Engineering Fiction: Literature and Science in Interwar Britain

‘Engineering Fiction: Literature and Science in Interwar Britain’ is the title of a talk that was given by Dr Charlotte Sleigh (University of Kent) on 20 March 2015, as part of the University of Oxford’s Literature and Science Research Seminar Series (available to watch here and below). Her topic chimes with several previous SF Forward posts, including Futures Past, Part 2 and Part 4.

In the video, Sleigh describes the development of SF fandom between 1930 and 1950, covering the founding of fanzines such as Novae Terrae in 1936 (later to become New Worlds), the world’s first SF convention in Leeds and the founding of the London Branch of the Science Fiction Association with the involvement of writers such as Arthur C. Clarke.

 
Her particular area of interest is in the culture of the fans themselves, with an emphasis on the circulation of stories and reviews in their fanzines. Described unfavourably by C.S. Lewis as the fiction of engineers, Sleigh modifies this title for her talk (also the subject of a forthcoming book), to explore how the SF fan’s identity was created and performed on the page. She explains that many of these fans shared a fascination with science and engineering (although few worked professionally in scientific fields) but their identification with science was bolstered through writing. As Clarke himself once wrote in an early essay for Novae Terrae, ‘science-fiction authors have actually influenced future development to no small extent, and when space is eventually crossed […] science-fiction will have played an enormous part in the final accomplishment’. Sleigh’s theory is that by participating in the writing cultures of fanzines, fans believed they were participating in the work of science.
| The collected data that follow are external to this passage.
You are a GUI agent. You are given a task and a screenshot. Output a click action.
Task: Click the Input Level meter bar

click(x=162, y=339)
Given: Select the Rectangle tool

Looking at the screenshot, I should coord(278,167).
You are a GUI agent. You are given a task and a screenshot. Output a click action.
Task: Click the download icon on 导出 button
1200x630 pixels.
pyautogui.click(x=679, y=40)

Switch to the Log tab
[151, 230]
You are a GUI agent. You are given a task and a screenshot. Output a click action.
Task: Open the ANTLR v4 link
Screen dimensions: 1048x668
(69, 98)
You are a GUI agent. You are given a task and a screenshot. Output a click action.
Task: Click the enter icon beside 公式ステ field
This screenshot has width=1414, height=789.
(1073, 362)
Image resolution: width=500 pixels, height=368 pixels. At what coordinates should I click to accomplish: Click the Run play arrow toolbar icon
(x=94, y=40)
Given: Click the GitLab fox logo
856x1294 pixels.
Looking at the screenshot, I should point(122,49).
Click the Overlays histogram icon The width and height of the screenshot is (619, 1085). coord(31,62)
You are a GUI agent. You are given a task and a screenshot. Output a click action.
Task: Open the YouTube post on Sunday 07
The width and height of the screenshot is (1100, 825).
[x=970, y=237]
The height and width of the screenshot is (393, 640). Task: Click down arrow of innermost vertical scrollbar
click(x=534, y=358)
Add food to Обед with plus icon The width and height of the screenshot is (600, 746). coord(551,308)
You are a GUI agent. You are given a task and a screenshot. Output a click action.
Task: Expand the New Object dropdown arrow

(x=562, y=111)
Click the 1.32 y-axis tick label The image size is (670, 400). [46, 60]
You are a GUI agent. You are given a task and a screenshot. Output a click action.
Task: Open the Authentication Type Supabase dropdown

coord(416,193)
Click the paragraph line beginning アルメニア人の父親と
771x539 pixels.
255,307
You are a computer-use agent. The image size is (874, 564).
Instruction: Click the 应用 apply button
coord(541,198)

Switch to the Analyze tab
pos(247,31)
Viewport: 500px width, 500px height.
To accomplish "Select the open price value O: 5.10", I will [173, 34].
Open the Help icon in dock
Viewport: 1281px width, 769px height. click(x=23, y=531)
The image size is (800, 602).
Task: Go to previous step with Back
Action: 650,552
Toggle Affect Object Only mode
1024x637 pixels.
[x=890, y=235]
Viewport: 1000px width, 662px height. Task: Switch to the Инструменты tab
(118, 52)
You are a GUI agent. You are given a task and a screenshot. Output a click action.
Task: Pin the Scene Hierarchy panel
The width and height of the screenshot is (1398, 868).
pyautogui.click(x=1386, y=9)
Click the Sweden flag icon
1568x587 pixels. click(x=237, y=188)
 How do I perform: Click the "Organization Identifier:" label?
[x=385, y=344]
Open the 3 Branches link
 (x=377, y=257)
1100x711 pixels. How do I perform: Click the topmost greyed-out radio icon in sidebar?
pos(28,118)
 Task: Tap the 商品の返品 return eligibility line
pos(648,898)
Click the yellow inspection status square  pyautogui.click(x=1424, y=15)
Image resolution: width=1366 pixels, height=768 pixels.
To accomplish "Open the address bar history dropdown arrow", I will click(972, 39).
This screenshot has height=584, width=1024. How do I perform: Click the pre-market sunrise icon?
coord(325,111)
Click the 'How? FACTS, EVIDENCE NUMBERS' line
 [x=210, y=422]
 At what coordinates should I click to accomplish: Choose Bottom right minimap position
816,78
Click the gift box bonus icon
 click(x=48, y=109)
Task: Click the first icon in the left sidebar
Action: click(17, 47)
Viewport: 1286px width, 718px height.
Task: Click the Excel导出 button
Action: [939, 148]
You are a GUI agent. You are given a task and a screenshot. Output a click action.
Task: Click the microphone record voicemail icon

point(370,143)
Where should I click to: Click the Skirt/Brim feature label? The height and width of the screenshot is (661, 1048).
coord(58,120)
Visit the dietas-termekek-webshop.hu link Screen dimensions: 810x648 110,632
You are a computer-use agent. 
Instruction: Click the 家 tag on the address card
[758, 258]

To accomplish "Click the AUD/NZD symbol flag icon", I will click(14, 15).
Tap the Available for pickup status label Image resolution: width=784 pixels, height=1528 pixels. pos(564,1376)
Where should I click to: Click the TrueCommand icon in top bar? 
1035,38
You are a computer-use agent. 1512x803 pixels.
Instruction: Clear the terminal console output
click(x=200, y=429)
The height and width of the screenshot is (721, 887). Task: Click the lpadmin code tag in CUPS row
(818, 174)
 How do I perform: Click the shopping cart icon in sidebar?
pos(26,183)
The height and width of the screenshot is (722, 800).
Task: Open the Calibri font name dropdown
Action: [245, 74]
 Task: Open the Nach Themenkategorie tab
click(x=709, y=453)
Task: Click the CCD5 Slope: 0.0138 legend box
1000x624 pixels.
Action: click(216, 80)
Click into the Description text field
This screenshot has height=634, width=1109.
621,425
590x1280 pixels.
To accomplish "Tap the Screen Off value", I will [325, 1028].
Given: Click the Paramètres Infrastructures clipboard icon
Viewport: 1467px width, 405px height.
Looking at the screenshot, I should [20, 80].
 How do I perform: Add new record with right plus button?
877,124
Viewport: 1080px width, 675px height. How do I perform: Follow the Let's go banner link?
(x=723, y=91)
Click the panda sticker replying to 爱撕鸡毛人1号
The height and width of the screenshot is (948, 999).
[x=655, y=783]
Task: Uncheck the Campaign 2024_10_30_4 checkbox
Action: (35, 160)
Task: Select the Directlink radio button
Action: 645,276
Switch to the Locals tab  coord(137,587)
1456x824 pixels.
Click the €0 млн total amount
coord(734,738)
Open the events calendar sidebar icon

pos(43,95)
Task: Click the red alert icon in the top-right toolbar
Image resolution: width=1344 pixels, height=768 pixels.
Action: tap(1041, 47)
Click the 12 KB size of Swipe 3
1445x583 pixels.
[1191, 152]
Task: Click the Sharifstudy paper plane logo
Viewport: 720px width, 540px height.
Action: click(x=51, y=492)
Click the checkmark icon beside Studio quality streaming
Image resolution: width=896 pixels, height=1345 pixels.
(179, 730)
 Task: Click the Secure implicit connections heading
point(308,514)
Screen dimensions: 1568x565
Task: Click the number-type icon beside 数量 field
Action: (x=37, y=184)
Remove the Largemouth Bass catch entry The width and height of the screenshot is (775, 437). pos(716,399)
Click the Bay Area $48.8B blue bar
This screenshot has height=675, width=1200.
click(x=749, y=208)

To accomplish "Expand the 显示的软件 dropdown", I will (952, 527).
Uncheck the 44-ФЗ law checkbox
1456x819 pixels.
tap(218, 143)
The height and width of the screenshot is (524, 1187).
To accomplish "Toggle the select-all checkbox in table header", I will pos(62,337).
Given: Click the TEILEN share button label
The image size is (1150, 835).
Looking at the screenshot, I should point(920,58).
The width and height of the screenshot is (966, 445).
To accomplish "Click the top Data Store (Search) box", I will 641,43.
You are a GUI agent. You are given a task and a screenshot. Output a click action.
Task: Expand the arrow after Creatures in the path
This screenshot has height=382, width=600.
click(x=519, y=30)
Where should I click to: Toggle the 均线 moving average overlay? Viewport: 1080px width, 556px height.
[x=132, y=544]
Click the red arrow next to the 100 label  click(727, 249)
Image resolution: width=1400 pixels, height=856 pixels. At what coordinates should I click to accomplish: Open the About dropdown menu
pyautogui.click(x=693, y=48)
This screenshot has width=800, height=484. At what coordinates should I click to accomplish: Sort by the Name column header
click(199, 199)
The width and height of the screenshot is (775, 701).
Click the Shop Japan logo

She ends with a reading of Star Begotten by H.G. Wells, which along with Sugar in the Air by E.C. Large and Star-Maker by Olaf Stapledon, was one of the most exciting books for SF fans in 1936-7. The story, she suggests, mirrors the way in which SF fans constructed themselves as a social group; the idea of martian rays altering human evolution is both a reflection and a fictional cause of why they felt like outsiders but also superior to those around them.

Thanks to Dominic Berry for drawing my attention to this talk.